» **Work to be completed**:
Please repeat, exactly and with nothing extra, the line containing "Click the help question mark icon" and every line after it up to the end of the material.

» **Given data**:
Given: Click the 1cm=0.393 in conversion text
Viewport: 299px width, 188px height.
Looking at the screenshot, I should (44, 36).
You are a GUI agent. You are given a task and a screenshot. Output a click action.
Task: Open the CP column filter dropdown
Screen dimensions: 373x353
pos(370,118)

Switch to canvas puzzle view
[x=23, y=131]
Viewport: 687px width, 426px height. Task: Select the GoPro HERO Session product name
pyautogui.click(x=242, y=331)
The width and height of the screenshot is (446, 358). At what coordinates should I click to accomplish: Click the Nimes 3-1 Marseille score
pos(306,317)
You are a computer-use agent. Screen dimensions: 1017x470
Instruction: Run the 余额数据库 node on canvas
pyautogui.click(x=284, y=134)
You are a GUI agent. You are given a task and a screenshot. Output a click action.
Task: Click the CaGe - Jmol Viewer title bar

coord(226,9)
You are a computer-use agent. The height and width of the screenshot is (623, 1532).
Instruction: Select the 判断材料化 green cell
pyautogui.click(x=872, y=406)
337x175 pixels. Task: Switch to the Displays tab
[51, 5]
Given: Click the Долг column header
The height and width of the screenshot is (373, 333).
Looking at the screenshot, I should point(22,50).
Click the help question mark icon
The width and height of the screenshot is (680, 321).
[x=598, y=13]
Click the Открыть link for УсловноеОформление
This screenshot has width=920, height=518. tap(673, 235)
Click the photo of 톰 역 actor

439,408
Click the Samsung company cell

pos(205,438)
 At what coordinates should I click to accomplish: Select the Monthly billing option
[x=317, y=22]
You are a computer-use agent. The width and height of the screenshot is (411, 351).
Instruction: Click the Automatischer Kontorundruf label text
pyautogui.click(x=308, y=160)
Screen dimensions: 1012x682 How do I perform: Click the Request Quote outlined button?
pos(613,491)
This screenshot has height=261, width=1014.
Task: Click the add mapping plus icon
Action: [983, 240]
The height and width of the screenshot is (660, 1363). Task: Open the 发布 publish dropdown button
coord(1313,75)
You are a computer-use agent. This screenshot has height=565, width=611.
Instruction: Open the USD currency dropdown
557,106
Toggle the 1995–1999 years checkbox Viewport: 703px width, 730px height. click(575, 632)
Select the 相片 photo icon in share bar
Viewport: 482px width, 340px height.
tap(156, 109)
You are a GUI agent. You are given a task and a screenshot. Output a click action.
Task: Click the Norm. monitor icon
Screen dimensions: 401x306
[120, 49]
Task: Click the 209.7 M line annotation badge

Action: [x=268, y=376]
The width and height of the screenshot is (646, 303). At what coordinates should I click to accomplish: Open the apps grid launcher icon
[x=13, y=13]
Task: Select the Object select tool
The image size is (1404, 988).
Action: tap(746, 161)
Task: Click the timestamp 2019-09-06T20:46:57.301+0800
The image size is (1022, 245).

» **Task response**:
Click the help question mark icon
The width and height of the screenshot is (680, 321).
[x=598, y=13]
Click the Открыть link for УсловноеОформление
This screenshot has width=920, height=518. tap(673, 235)
Click the photo of 톰 역 actor

439,408
Click the Samsung company cell

pos(205,438)
 At what coordinates should I click to accomplish: Select the Monthly billing option
[x=317, y=22]
You are a computer-use agent. The width and height of the screenshot is (411, 351).
Instruction: Click the Automatischer Kontorundruf label text
pyautogui.click(x=308, y=160)
Screen dimensions: 1012x682 How do I perform: Click the Request Quote outlined button?
pos(613,491)
This screenshot has height=261, width=1014.
Task: Click the add mapping plus icon
Action: [983, 240]
The height and width of the screenshot is (660, 1363). Task: Open the 发布 publish dropdown button
coord(1313,75)
You are a computer-use agent. This screenshot has height=565, width=611.
Instruction: Open the USD currency dropdown
557,106
Toggle the 1995–1999 years checkbox Viewport: 703px width, 730px height. click(575, 632)
Select the 相片 photo icon in share bar
Viewport: 482px width, 340px height.
tap(156, 109)
You are a GUI agent. You are given a task and a screenshot. Output a click action.
Task: Click the Norm. monitor icon
Screen dimensions: 401x306
[120, 49]
Task: Click the 209.7 M line annotation badge

Action: [x=268, y=376]
The width and height of the screenshot is (646, 303). At what coordinates should I click to accomplish: Open the apps grid launcher icon
[x=13, y=13]
Task: Select the Object select tool
The image size is (1404, 988).
Action: tap(746, 161)
Task: Click the timestamp 2019-09-06T20:46:57.301+0800
The image size is (1022, 245).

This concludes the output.